Even short conversations can be a struggle. "I hear it in my voice just talking to you," she said in a phone interview. "I'm winded."
Getting sick again is her biggest worry, and she feels like her immune system is now compromised.
"I really wish people would wear their masks all the time," she said. "If I get another respiratory infection like the flu and my lungs get damaged from that, I may have to be hospitalized."
And, as always, a reminder that my employer is matching donations to a number of justice-oriented organizations (all of which are listed and described in this nifty spreadsheet). Make your money go twice as far by noting your organization of choice in a Venmo payment (@marSHAffer). Closing in on just $100 left to match! Want to end this recurring section of The Distancer you probably know to skim over by now?! You can be the change you wish to see in the world!
Now, what you came for…
DAY 130: Best in Show (available on Hulu)
The mockumentary format has been done to death in recent years thanks to the successes of The Office and Parks and Recreation. Even so, it’s still worth going back to the root and examining a clear inspiration for some of the millennium’s most influential comedies: the works of Christopher Guest.
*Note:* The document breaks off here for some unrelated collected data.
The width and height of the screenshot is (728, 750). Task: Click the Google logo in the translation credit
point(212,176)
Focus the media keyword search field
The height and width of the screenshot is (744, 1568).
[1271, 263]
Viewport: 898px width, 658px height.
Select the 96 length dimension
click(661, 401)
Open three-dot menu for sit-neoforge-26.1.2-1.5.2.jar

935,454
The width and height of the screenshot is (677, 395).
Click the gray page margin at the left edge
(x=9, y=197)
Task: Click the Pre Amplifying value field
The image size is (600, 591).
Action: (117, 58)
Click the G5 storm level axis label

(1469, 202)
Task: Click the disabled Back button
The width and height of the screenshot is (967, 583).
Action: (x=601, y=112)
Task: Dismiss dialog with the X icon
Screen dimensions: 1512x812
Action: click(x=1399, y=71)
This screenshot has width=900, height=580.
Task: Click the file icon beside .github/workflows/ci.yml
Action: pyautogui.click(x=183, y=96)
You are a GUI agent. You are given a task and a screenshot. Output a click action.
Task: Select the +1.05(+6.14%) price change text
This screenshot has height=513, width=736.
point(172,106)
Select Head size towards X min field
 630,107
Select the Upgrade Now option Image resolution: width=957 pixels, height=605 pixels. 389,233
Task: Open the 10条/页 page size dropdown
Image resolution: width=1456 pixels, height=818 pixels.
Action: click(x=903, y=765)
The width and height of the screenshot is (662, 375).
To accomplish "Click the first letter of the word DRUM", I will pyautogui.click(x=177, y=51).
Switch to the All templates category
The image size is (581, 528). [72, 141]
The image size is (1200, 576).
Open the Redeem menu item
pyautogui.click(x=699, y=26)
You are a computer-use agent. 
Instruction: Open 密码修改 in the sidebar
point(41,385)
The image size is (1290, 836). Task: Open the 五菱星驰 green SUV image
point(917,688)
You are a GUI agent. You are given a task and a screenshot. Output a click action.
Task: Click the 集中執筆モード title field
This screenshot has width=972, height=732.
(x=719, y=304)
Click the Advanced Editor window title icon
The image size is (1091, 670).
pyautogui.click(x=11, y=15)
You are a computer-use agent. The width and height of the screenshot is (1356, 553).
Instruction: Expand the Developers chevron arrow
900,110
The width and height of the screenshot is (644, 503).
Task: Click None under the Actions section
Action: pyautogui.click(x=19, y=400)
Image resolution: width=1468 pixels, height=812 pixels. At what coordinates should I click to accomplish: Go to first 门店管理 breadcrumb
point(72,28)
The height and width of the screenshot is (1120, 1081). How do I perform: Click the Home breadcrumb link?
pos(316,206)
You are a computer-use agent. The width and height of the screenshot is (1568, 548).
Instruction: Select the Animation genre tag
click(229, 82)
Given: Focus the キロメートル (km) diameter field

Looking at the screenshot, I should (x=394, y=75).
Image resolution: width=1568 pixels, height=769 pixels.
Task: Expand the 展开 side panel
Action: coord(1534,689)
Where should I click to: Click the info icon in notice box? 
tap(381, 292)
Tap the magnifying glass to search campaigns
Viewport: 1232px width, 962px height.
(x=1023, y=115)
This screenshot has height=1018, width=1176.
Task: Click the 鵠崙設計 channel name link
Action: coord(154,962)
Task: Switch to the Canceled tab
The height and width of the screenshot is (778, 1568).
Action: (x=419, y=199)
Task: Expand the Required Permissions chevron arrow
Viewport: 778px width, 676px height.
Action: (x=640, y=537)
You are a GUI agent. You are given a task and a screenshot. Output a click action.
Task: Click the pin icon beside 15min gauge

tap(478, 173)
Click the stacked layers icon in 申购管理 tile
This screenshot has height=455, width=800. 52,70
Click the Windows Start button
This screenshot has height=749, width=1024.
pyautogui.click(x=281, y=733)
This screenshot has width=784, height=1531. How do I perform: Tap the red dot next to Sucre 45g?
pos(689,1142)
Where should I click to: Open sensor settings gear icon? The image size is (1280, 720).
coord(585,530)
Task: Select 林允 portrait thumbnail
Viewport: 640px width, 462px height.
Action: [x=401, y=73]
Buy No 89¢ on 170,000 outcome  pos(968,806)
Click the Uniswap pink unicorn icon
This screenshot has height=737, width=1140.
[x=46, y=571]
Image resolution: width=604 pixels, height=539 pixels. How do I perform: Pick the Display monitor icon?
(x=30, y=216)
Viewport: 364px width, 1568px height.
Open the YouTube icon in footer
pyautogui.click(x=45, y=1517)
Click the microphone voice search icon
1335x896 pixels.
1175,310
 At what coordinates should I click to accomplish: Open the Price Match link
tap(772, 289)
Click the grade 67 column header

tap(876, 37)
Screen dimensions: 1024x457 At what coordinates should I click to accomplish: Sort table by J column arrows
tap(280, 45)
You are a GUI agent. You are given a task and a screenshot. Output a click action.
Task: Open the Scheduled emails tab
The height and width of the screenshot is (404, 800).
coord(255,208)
His movies still undo me on repeat viewings like few others, and none crack me up quite like his dog show satire Best in Show.
I think the X-factor for Guest movies is his understanding of a key component of human nature that it took most people until the advent of social media and smartphones to realize for themselves. Everyone will make themselves the star of the movie in their heads if you give them the platform. I was trying to pinpoint his precise attitude towards the odd menagerie of characters he puts on screen — is it pity? Mockery? Amusement? I think it’s something else entirely.
Guest assembles an ensemble of skilled sketch and improv performers to develop their characters, trains his camera on them and simply lets them run free on the take. (Famously, Guest and co-writer Eugene Levy spend ample time creating the characters and almost no time rehearsing or plotting out how the scenes will play out.) The filmed moments go where they go, and it’s often in an absurd, ridiculous … yet wholly believable direction. What we’re watching feels like the entirely logical conclusion of shining a spotlight on people who are convinced deep-down that this is what they have always deserved.
There’s very little explanation of the hilarious mayhem of Best in Show that wouldn’t be better served by letting the characters introduce themselves. The film centers around the handlers and owners of various dogs competing in the Mayflower Kennel Club Dog Show, an odd but entertaining bunch of kooks and eccentrics. The competition aggravates and amplifies some of the entrants most grating tendencies — most of which we can sense from their introduction, but all of which prove hysterically entertaining. Especially once the show itself begins and we get the bizarre color commentary of Fred Willard’s Buck Laughlin on top of all the other antics, the film enters a whole new level of comedy glory. (AND we get some great pupper action?! 14/10 best boys.)